Gamelan bertalu lagi. Suling-suling mengimbau memanggil juara baru. Dan tak terkirakan heran Pada melihat seorang gadis tampil ke gelanggang membawa dua batang bambu kecil sepanjang lengan. Kainnya dilipat sedemikian rupa sehingga menjadi cawat, dan rambutnya terkondai ramping seperti destar.
Dan gadis itu adalah Sabarini. Juara" Pada bertanya.
Juara, Gusti, jawab kepala desa yang duduk di bawah sebelah samping. Matanya berkilau-kilau bangga.
Sabarini memutar-mutarkan dua bilah tongkat pendek itu ke udara dan menangkapnya kembali, melontarkan dan menangkapnya lagi. Tongkat-tongkat itu berputar seperti kitiran. Dan Pada baru sekali akan melihat perkelahian dengan dua tongkat pendek.
Seorang gadis lain melompat ke gelanggang dengan sebilah parang dan langsung menyerang. Orang bersoraksorak, kemudian terdiam melihat hebatnya serangan. Hantaman-hantaman parang itu tertangkis oleh bambubambu pendek yang melindungi lengan.
Pada melihat, dengan bambu-bambu pendek itu Sabarini ternyata juga bisa menyerang. Satu di antara bambu itu melesit berputar mengenai tangan si penyerang. Parang itu meleset ke samping, dan dengan bambu yang lain gadis itu memukul tangan berparang sehingga senjata itu jatuh ke tanah tanpa daya.
Orang bersorak-sorak riang. Penantang meninggalkan gelanggang. Sabarini melontar-lontarkan bambunya ke udara lagi sebagai undangan untuk penantang baru. Tak seorang pun tampil ke depan.
Gusti Pangeran! seseorang berteriak.
Ya-ya, Gusti Pangeran, yang lain-lain membenarkan. Gusti, kepala desa itu memohon, itulah adat desa kami. Gusti dipersilakan turun ke gelanggang. Kami!" tanya Pada tak percaya. Peluh dingin mulai membasahi tubuhnya.
Seumur hidup ia tak pernah berlatih berkelahi. Sekarang! Sekarang akan terbongkar belangnya. Mana ada seorang pangeran tak pernah berlatih keprajuritan dan berkelahi" Mana ada" Haruskah diri dipermalukan di depan umum oleh seorang gadis pula" Gadis desa Baleugbag" Betapa dunia akan mentertawakan ningrat Jepara di kemudian hari.

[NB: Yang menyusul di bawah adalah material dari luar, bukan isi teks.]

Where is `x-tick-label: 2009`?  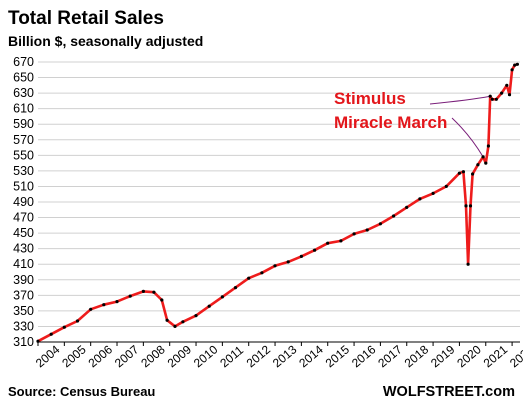 x-tick-label: 2009 is located at coordinates (180, 356).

Silakan Gusti Pangeran Adipati Jepara!
Dan Pada mengerahkan pikiran untuk menemukan akal. Lambat-lambat ia berjalan memasuki gelanggang. Memang tak ada jalan lain untuk menyelamatkan muka.
Sabarini berlutut. Dua potong bambu pendek itu digeletakkannya di hadapan Sang Pangeran, dan ia menyembah.
Aku hanya pernah belajar bicara, pilar Pada, itu pun belum tentu dapat dan bisa meyakinkan orang . Langkahnya gontai dan kakinya berat. Ia ambil dua bilah dari bambu di hadapannya dan pura-pura mengagumi.
Buat para penonton perbuatannya terlalu lama. Orang sudah tak sabar. Tapi akal belum juga datang pada Pada. Sekarang ia pura-pura mengagumi Sabarini, ikut pula berlutut seakan-akan sedang mengikuti adat gelanggang, tetapi bibirnya menggeletar berbisik: Sabarini, ah, Sabarini.
Sabarini menyembah lagi, juga berbisik: Gusti Pangeran, patik di sini, Gusti, suaranya lunak, bening dan bernyanyi, menyirapkan darah Pada.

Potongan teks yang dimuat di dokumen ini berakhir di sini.